[What to do] Nothing but the lines from the one with "Task: Select the 龙吟石 1等 stone icon" through the last line of the entries below should appear in the copy, please, and no pictures.
━━━━━ Extracted material
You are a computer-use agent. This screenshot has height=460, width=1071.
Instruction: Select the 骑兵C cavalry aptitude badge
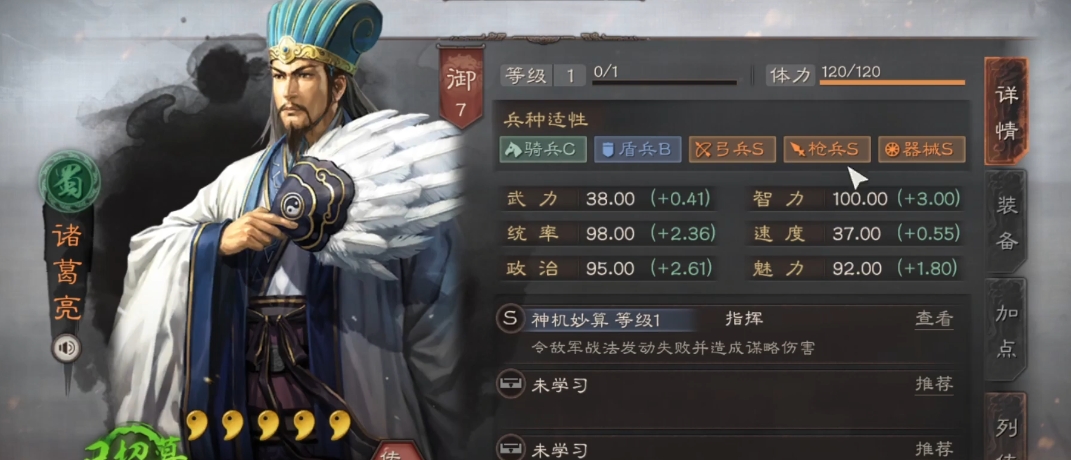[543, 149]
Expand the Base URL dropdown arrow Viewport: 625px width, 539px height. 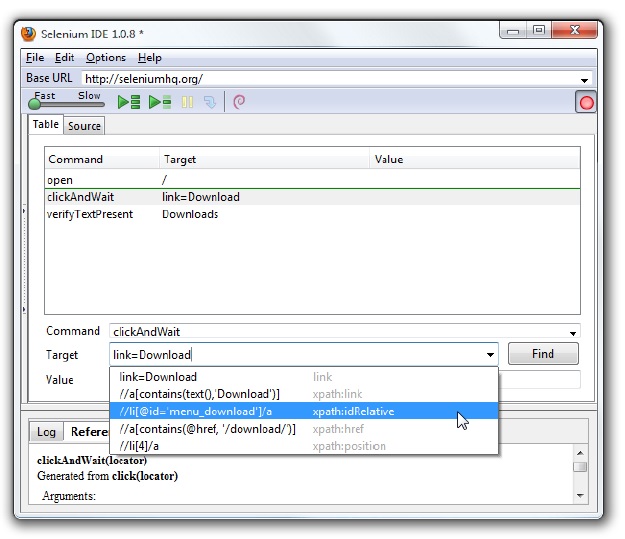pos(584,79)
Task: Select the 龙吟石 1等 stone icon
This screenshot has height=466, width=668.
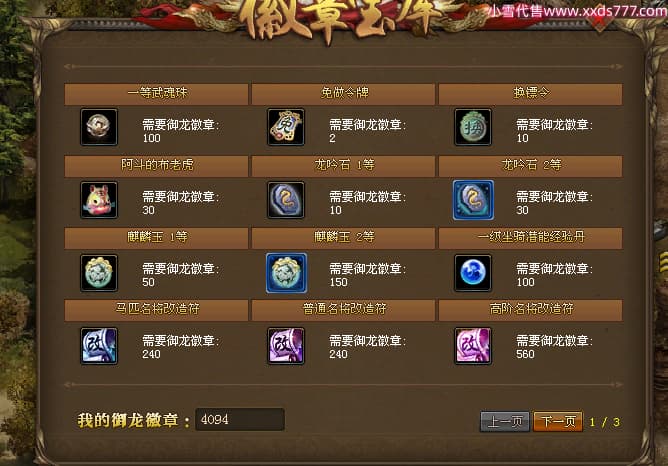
━━━━━━━━━━
[Solution to the exercise]
Task: Select the 龙吟石 1等 stone icon
This screenshot has height=466, width=668.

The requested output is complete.